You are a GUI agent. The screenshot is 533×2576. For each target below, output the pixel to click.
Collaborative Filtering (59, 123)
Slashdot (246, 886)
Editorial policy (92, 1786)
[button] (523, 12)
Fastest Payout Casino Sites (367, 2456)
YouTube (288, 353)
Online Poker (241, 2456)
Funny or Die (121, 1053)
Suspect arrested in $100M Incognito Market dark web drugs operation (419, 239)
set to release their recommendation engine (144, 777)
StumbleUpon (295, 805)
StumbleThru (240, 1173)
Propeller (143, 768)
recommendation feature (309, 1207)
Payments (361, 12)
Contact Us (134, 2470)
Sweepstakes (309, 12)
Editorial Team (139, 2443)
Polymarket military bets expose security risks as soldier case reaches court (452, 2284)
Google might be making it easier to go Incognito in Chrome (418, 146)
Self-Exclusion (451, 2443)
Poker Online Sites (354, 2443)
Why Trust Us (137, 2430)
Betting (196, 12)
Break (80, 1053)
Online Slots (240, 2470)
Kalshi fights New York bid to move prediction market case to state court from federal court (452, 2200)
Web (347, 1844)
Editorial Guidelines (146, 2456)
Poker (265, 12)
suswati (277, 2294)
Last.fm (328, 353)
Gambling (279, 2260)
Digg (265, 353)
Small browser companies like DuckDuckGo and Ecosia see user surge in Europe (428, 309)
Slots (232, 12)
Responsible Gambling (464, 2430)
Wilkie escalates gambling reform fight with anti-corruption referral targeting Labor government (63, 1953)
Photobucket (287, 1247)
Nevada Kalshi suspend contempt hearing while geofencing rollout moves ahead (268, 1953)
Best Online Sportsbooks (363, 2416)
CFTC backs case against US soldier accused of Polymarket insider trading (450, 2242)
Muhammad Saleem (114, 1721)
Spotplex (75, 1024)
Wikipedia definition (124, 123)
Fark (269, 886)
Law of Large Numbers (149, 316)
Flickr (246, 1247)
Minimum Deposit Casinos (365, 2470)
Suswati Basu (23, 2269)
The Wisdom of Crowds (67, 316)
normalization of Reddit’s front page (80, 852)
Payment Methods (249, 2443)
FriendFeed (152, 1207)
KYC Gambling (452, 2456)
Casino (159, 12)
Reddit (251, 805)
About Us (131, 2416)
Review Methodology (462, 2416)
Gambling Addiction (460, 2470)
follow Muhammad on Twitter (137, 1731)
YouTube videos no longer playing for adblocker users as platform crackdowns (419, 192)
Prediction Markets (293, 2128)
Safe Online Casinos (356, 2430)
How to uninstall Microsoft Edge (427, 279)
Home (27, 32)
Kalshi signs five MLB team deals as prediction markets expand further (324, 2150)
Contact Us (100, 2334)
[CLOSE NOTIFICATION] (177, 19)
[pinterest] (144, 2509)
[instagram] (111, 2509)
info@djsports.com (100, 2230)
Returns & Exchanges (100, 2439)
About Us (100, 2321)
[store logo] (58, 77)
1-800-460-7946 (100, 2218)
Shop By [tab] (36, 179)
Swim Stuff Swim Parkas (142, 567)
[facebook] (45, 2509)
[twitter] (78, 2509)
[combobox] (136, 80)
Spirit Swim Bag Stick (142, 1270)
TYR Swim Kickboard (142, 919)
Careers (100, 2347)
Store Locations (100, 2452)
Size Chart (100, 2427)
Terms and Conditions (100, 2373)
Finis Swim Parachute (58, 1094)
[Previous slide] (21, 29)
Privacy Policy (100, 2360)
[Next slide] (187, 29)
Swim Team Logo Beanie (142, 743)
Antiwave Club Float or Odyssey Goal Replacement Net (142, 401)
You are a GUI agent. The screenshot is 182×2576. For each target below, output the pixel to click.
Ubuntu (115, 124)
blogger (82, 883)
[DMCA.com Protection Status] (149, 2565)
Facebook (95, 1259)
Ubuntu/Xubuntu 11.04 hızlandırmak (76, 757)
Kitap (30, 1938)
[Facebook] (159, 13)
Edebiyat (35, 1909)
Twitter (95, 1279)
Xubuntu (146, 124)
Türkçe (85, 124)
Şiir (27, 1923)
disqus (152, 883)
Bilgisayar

· · · · · · ·

Reproduce exactly the stretch of the material above that starts at the line with "Editorial Team (139, 2443)" and ends at the line with "Responsible Gambling (464, 2430)", both included, and nothing else.

Editorial Team (139, 2443)
Polymarket military bets expose security risks as soldier case reaches court (452, 2284)
Google might be making it easier to go Incognito in Chrome (418, 146)
Self-Exclusion (451, 2443)
Poker Online Sites (354, 2443)
Why Trust Us (137, 2430)
Betting (196, 12)
Break (80, 1053)
Online Slots (240, 2470)
Kalshi fights New York bid to move prediction market case to state court from federal court (452, 2200)
Web (347, 1844)
Editorial Guidelines (146, 2456)
Poker (265, 12)
suswati (277, 2294)
Last.fm (328, 353)
Gambling (279, 2260)
Digg (265, 353)
Small browser companies like DuckDuckGo and Ecosia see user surge in Europe (428, 309)
Slots (232, 12)
Responsible Gambling (464, 2430)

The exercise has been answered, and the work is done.